I’ve realized that what I’m actually engaged in doing is authoring—or, “world-building”—an alternate history of the Euro-American Long Twentieth Century, which is the same era that I teach in some of my day-gig musicology classes and seminars, and in which my own experience, like it or not, is grounded (in the year of my birth: Castro's new government, Buddy's death, Alaska, Hawaiian statehood, Kruschev/Nixon kitchen debate, and Kind of Blue). I know that era, those events, those locales, and—even more importantly—I have a professional expertise in the contingencies: why some things almost didn’t happen, some things almost did, and the people and places that got left out of the grand narratives.

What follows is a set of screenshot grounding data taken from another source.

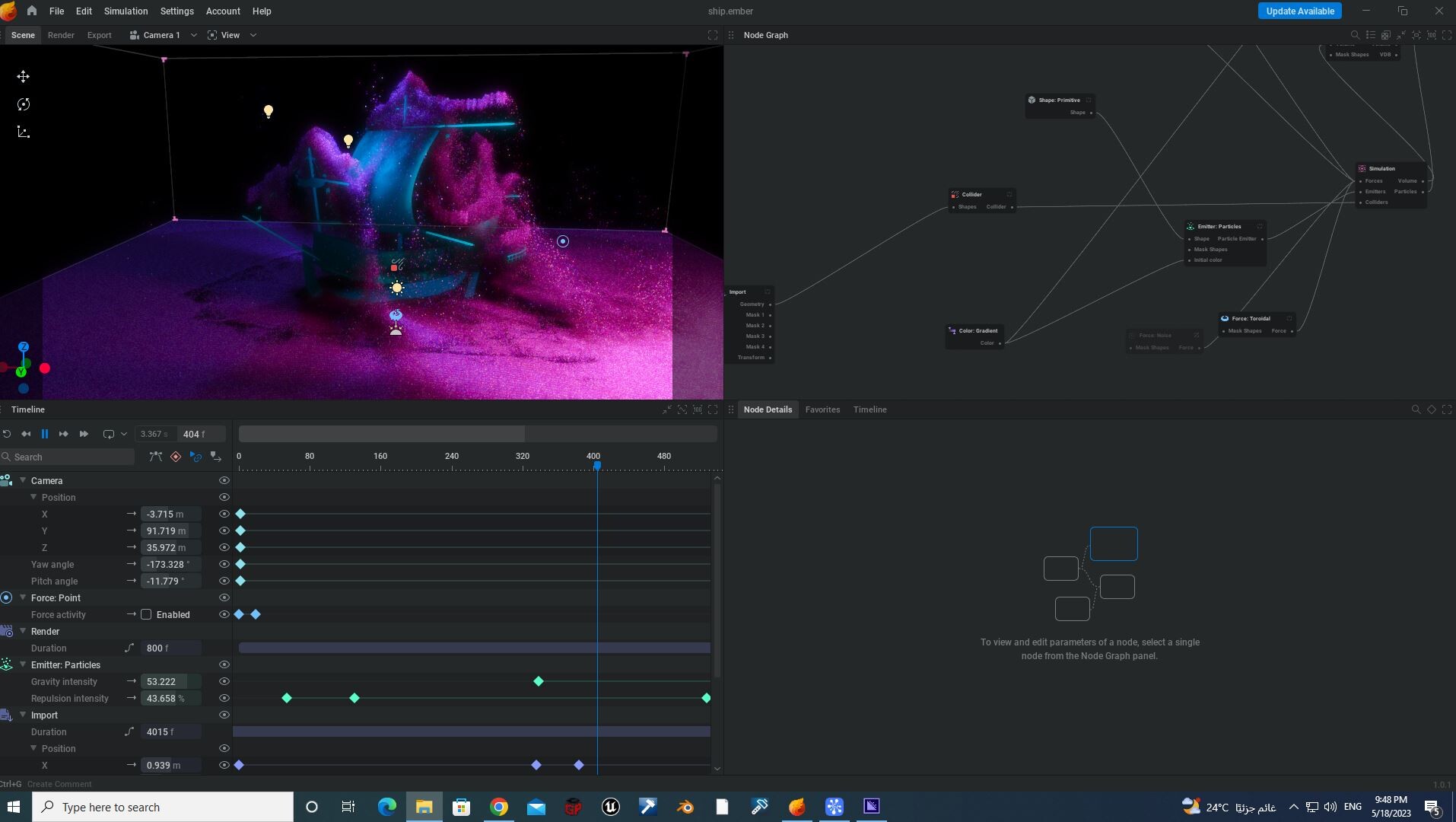
Task: Select the rotate tool in the viewport
Action: 23,104
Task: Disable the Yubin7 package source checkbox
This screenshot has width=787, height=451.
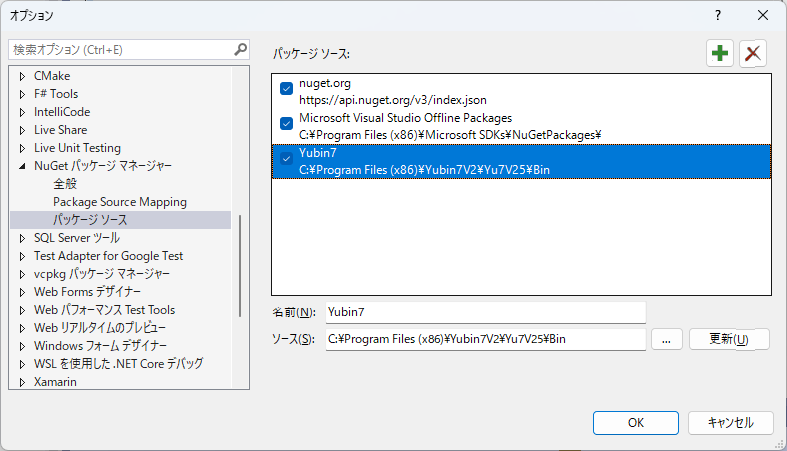Action: coord(286,159)
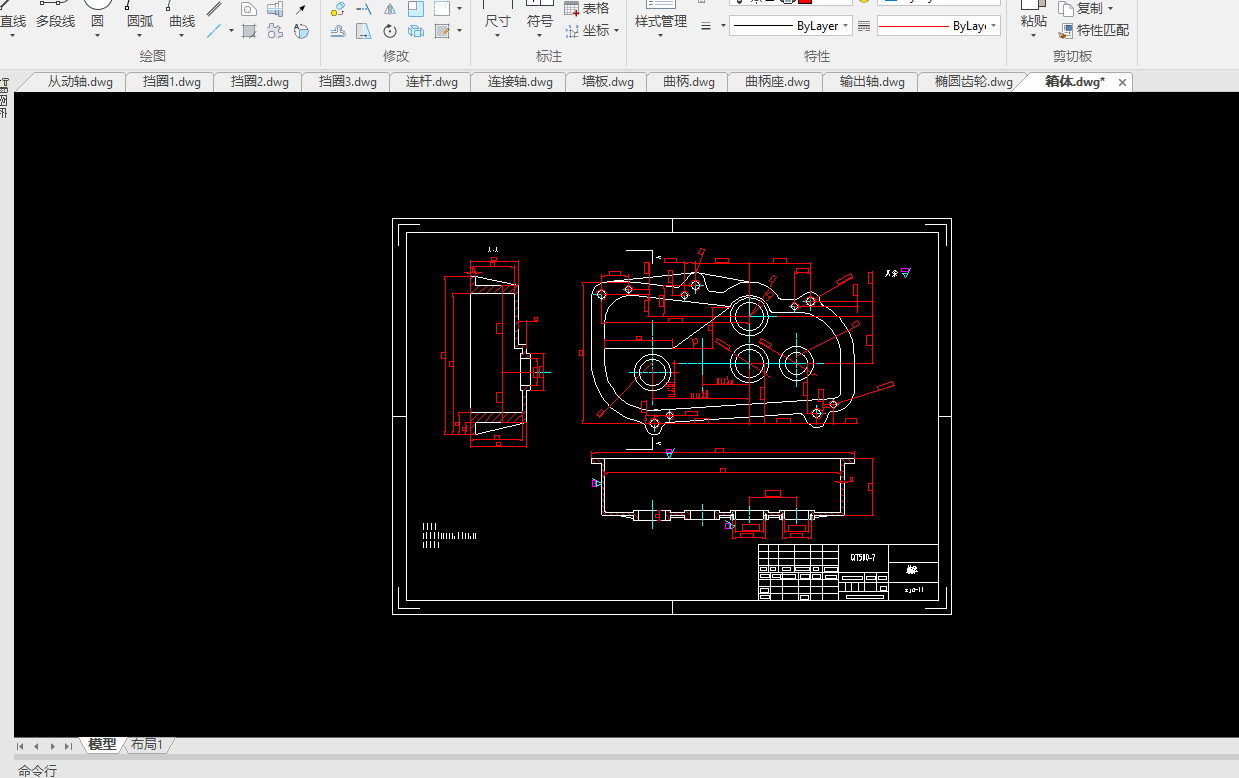Expand the 圆弧 arc options arrow
The image size is (1239, 778).
(x=140, y=35)
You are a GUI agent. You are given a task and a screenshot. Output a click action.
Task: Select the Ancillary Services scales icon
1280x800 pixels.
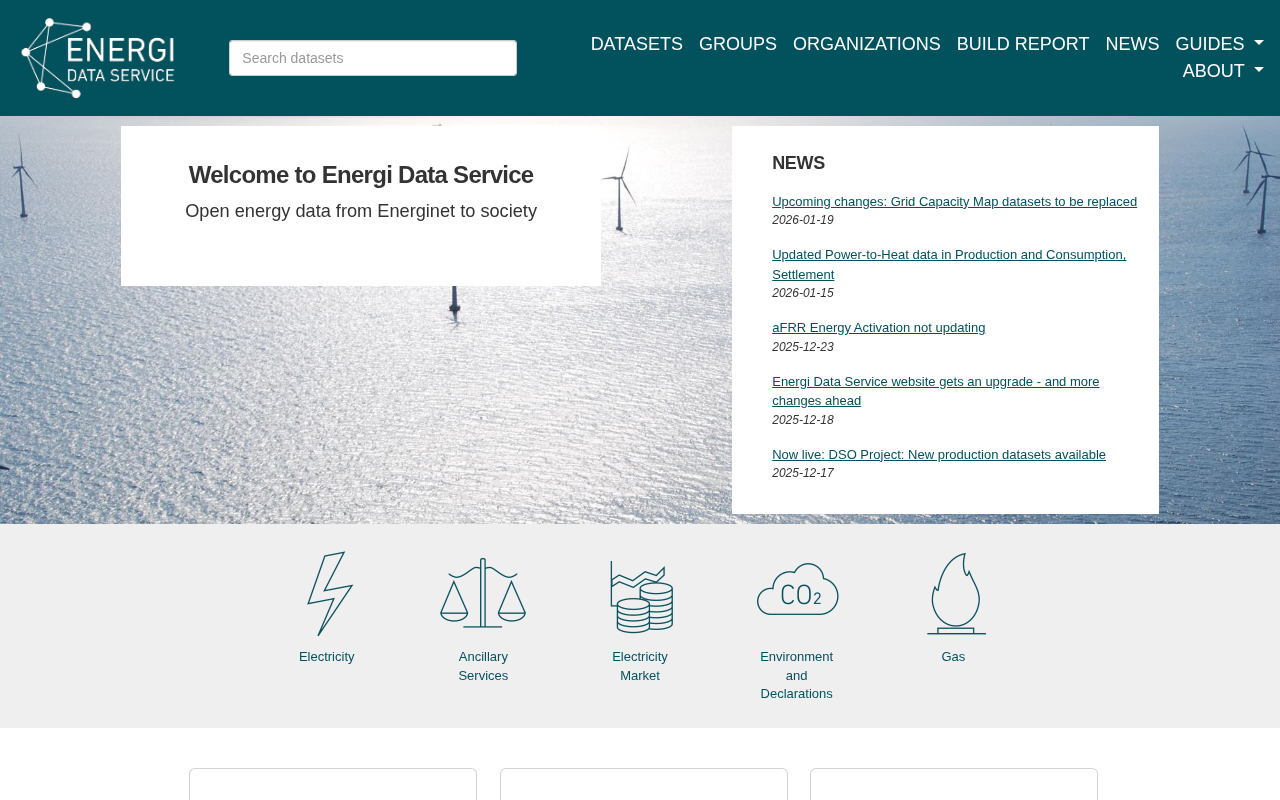coord(483,593)
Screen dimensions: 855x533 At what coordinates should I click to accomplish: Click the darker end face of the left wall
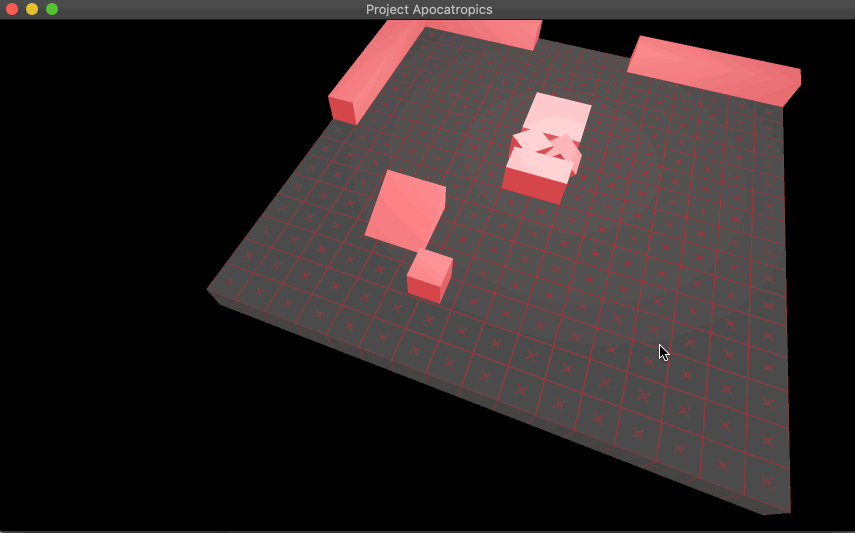tap(342, 108)
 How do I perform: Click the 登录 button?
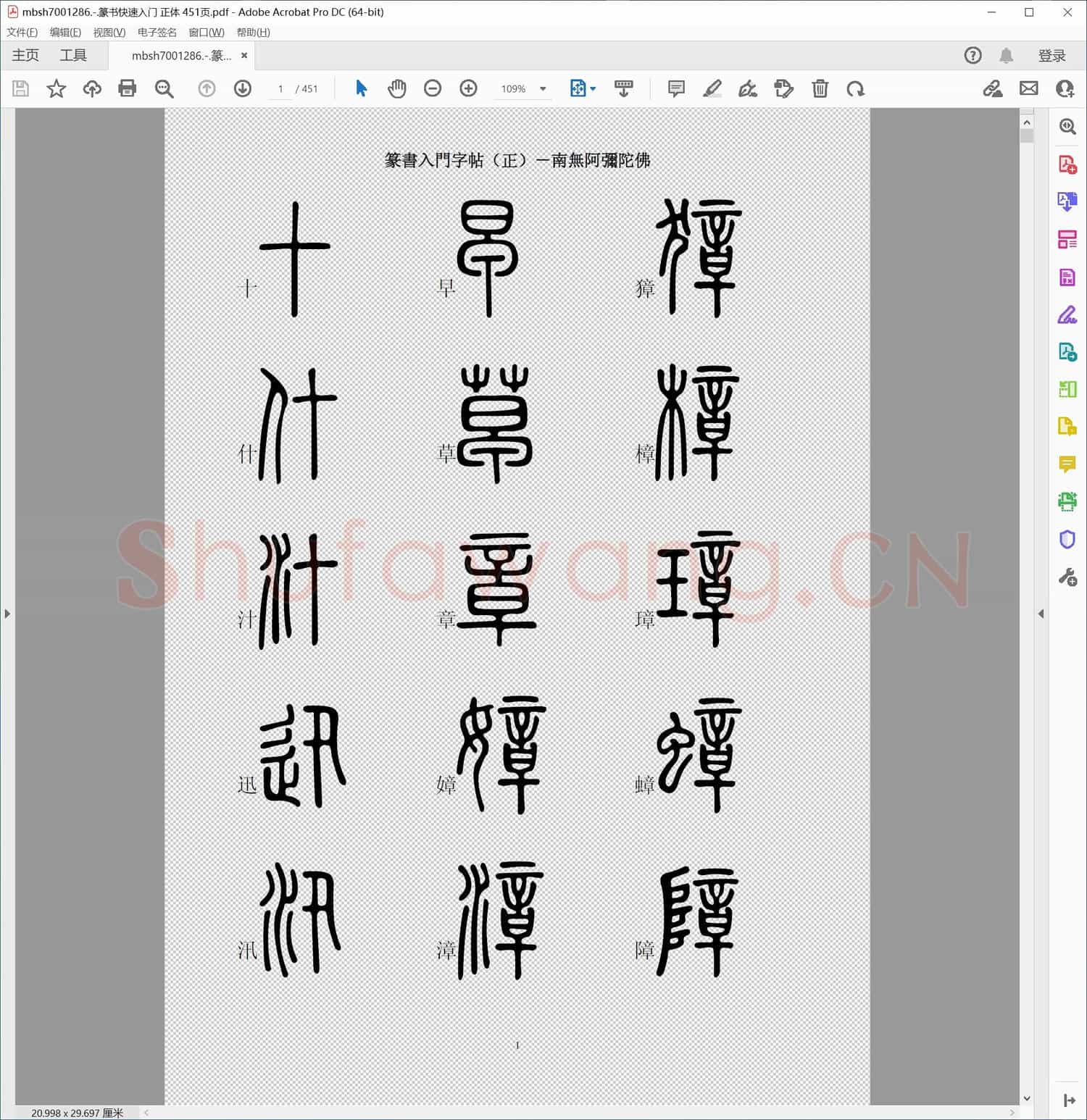(x=1053, y=55)
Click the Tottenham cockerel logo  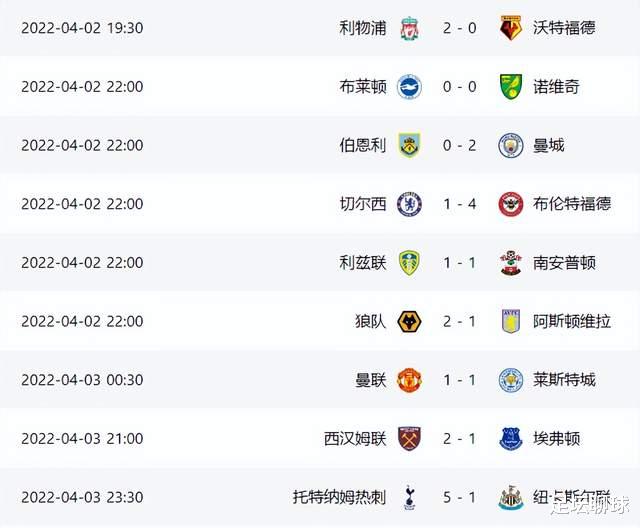tap(409, 497)
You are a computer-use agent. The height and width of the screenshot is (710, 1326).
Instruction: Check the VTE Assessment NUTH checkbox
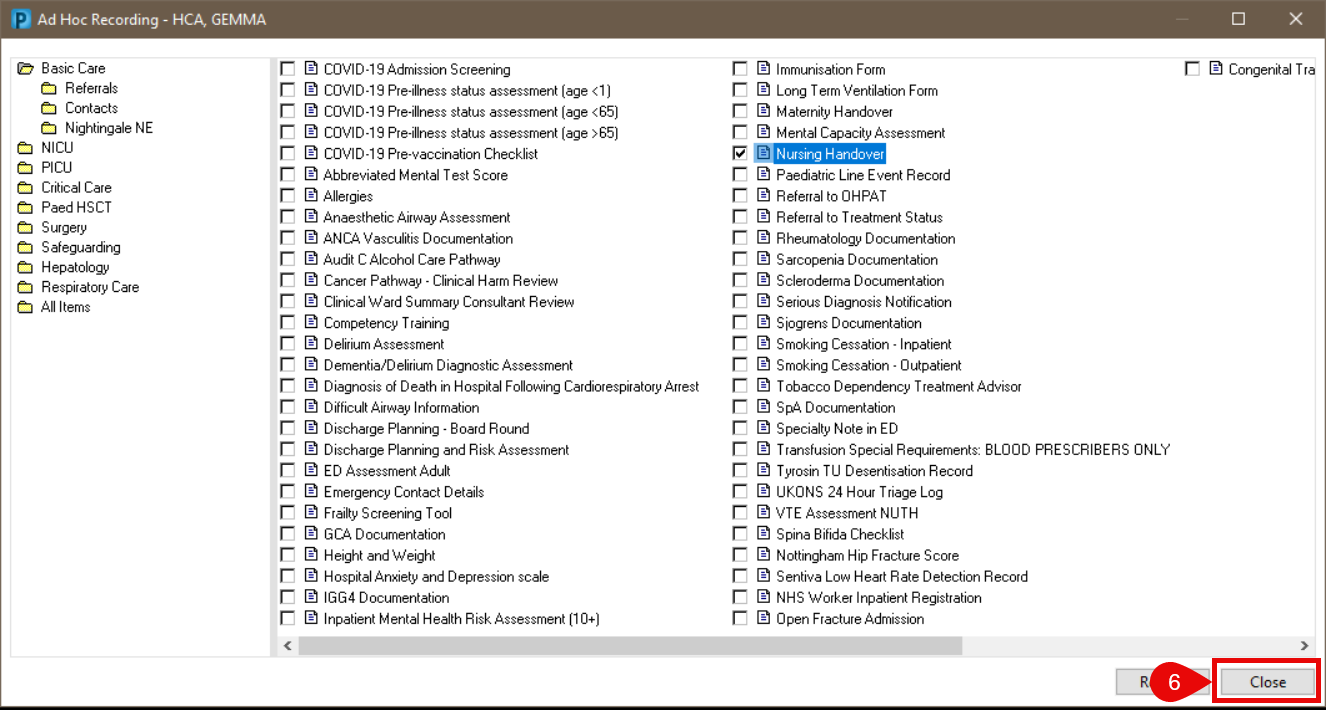(x=740, y=513)
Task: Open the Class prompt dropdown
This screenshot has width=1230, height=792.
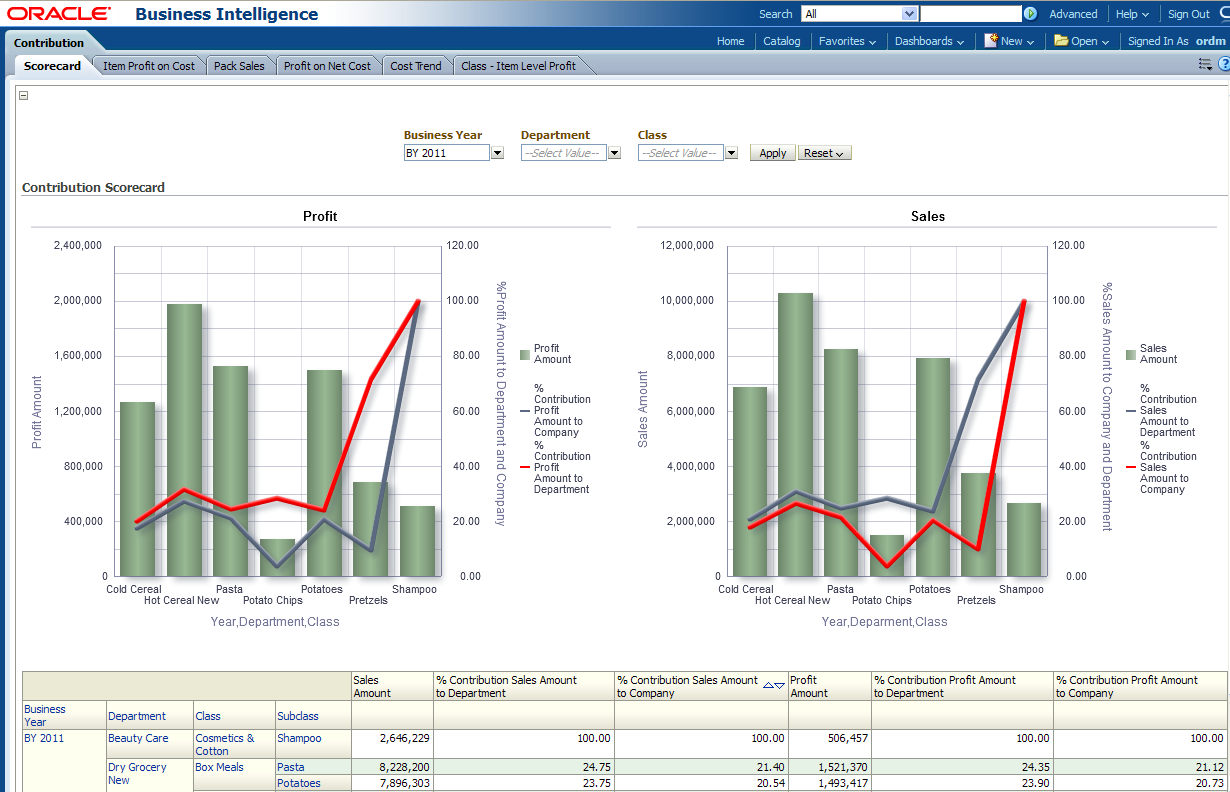Action: (731, 153)
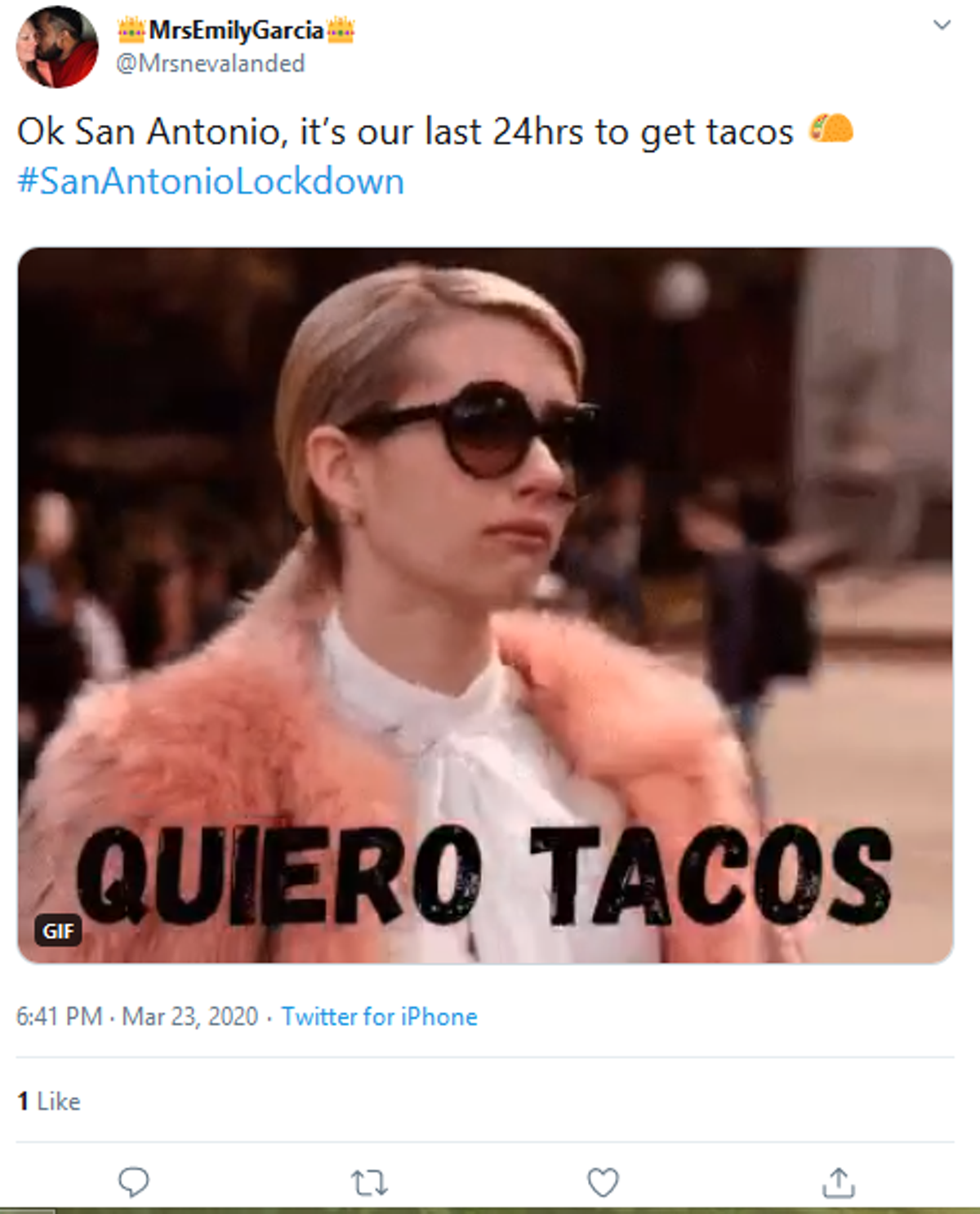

This is not an idealized or fantasy history though. My great model for writing historical fiction is George MacDonald Fraser, who wrote what I think are the absolute best of the genre, despite his own late-Empire racism, sexism, and misogyny. When, at the age of 15, I read Flashman at the Charge (Crimean War and Central Asia in the 1850s), it brought me to the realization that, in fact, the greatest stories of all are the true ones. And that set me on a lifelong path as a historian and a storyteller and—almost fifty years later—an arc back toward the same historical fiction practice that Fraser followed. But darker, more ambivalent, more fluid, more vernacular; in short, more radical.
The Bassanda Manifesto (see elsewhere in the Correspondence) talks about “laughing and talking and singing and drinking and, together, imagining into existence a better world.”
That’s the attempt and intention: a better world.